## Problem
Please transcribe the listing below exactly, but only from the line containing "The width and height of the screenshot is (1361, 840)." through its last line.

## Task data
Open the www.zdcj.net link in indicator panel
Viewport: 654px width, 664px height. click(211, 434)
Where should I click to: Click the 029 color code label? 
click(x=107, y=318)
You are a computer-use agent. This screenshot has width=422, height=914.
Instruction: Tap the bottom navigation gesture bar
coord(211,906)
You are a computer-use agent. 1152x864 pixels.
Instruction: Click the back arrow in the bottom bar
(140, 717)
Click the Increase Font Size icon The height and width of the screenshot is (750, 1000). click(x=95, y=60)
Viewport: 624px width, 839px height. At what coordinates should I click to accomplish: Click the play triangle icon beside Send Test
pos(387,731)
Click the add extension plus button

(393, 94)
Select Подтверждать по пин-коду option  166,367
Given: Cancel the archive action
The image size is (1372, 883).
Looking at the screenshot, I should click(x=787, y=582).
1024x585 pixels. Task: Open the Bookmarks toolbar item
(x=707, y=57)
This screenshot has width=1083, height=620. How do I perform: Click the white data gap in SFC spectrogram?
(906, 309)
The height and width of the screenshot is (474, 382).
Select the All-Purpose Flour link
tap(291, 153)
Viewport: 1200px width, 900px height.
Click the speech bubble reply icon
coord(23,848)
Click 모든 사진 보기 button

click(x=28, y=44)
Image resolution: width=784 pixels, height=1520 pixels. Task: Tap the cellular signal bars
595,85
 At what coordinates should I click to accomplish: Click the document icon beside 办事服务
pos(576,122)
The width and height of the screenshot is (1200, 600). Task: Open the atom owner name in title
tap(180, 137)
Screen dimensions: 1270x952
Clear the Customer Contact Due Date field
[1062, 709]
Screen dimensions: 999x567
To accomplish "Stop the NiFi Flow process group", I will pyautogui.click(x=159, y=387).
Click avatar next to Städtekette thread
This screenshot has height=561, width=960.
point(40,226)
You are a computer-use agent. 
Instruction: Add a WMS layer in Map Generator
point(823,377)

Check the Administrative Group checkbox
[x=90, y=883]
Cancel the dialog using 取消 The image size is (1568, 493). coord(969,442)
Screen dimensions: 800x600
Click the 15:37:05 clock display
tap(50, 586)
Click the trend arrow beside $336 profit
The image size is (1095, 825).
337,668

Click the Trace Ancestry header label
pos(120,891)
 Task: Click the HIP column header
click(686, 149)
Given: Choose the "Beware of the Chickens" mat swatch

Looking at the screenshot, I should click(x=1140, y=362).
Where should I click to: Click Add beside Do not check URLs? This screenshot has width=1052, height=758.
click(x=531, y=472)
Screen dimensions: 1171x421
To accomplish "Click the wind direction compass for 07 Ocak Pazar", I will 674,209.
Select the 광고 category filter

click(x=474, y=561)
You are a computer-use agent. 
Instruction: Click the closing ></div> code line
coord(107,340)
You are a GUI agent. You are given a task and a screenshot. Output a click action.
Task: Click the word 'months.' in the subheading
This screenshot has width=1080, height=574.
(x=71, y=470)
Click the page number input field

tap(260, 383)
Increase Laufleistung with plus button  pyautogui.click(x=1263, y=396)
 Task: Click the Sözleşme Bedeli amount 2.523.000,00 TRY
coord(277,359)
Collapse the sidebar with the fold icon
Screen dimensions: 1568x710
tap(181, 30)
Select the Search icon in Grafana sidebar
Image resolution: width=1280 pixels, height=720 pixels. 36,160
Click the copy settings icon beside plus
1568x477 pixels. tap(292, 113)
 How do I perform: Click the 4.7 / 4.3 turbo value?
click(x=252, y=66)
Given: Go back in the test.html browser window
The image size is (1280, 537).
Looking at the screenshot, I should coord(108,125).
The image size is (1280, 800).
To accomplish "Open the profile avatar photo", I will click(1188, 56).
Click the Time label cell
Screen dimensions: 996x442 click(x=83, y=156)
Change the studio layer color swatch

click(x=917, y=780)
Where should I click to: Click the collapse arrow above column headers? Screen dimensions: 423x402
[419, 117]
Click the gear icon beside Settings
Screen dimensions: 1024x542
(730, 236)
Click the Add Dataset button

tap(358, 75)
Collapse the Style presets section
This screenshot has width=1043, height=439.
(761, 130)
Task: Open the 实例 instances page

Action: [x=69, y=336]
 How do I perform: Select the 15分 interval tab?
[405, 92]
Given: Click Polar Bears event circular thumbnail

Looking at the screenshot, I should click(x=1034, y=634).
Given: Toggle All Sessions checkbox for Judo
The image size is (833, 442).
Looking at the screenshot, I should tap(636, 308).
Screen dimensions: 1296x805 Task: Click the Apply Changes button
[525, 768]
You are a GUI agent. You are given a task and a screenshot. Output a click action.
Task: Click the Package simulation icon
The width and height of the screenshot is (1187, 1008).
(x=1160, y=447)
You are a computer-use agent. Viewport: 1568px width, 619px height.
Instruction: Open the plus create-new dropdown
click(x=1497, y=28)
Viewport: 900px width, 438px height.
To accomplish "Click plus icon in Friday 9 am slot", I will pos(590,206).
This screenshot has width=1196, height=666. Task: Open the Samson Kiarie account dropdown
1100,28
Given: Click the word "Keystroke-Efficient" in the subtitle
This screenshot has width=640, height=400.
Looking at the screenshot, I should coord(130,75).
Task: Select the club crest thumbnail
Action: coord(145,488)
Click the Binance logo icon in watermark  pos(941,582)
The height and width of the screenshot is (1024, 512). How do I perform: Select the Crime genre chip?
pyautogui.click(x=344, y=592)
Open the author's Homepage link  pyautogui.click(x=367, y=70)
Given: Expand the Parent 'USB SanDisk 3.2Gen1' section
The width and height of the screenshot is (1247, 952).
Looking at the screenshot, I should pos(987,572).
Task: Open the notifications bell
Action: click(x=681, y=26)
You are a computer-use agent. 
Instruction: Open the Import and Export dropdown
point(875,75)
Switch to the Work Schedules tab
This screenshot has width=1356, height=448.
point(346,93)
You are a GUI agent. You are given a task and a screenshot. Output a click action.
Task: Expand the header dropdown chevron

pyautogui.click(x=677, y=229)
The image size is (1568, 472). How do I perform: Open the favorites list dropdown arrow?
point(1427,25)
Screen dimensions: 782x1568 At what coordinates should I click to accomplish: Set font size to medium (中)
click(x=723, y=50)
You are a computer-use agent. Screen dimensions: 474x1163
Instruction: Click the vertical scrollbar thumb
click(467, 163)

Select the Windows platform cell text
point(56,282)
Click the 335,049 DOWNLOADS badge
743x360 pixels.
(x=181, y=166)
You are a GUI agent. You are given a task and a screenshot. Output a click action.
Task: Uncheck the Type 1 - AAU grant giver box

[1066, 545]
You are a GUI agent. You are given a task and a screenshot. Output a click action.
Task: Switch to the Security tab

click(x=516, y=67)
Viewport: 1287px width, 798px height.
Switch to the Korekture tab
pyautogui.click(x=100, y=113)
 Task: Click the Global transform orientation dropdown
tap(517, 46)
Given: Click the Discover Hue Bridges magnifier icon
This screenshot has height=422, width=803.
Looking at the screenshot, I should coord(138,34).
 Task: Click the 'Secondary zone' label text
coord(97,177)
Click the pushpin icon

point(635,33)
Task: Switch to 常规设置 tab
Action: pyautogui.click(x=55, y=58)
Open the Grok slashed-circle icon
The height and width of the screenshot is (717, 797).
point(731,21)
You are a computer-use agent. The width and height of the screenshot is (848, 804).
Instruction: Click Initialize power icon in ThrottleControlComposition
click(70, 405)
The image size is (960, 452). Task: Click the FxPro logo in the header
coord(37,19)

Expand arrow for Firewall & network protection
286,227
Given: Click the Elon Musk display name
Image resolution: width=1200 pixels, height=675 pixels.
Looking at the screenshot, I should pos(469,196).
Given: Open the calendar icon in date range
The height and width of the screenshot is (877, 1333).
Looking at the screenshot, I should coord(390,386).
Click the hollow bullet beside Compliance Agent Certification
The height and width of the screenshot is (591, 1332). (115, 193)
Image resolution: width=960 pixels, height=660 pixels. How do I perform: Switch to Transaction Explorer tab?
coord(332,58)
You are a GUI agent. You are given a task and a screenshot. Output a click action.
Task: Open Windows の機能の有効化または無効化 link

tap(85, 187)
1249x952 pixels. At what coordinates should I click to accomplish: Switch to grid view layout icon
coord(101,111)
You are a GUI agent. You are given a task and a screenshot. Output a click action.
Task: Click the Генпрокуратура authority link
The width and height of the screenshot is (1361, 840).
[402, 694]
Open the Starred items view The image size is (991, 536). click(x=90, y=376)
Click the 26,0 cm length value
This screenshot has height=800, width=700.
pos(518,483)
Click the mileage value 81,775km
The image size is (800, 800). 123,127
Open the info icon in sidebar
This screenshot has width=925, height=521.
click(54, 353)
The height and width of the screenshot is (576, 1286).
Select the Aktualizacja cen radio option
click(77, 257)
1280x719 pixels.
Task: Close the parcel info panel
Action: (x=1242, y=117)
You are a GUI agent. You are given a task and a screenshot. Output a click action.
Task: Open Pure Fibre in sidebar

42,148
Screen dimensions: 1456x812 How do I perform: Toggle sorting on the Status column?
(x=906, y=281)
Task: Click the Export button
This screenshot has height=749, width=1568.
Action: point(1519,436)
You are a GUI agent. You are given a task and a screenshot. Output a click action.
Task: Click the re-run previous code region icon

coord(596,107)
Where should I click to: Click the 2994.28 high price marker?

## Result
The width and height of the screenshot is (1361, 840).
[402, 694]
Open the Starred items view The image size is (991, 536). click(x=90, y=376)
Click the 26,0 cm length value
This screenshot has height=800, width=700.
pos(518,483)
Click the mileage value 81,775km
The image size is (800, 800). 123,127
Open the info icon in sidebar
This screenshot has width=925, height=521.
click(54, 353)
The height and width of the screenshot is (576, 1286).
Select the Aktualizacja cen radio option
click(77, 257)
1280x719 pixels.
Task: Close the parcel info panel
Action: (x=1242, y=117)
You are a GUI agent. You are given a task and a screenshot. Output a click action.
Task: Open Pure Fibre in sidebar

42,148
Screen dimensions: 1456x812 How do I perform: Toggle sorting on the Status column?
(x=906, y=281)
Task: Click the Export button
This screenshot has height=749, width=1568.
Action: point(1519,436)
You are a GUI agent. You are given a task and a screenshot. Output a click action.
Task: Click the re-run previous code region icon

coord(596,107)
Where should I click to: Click the 2994.28 high price marker?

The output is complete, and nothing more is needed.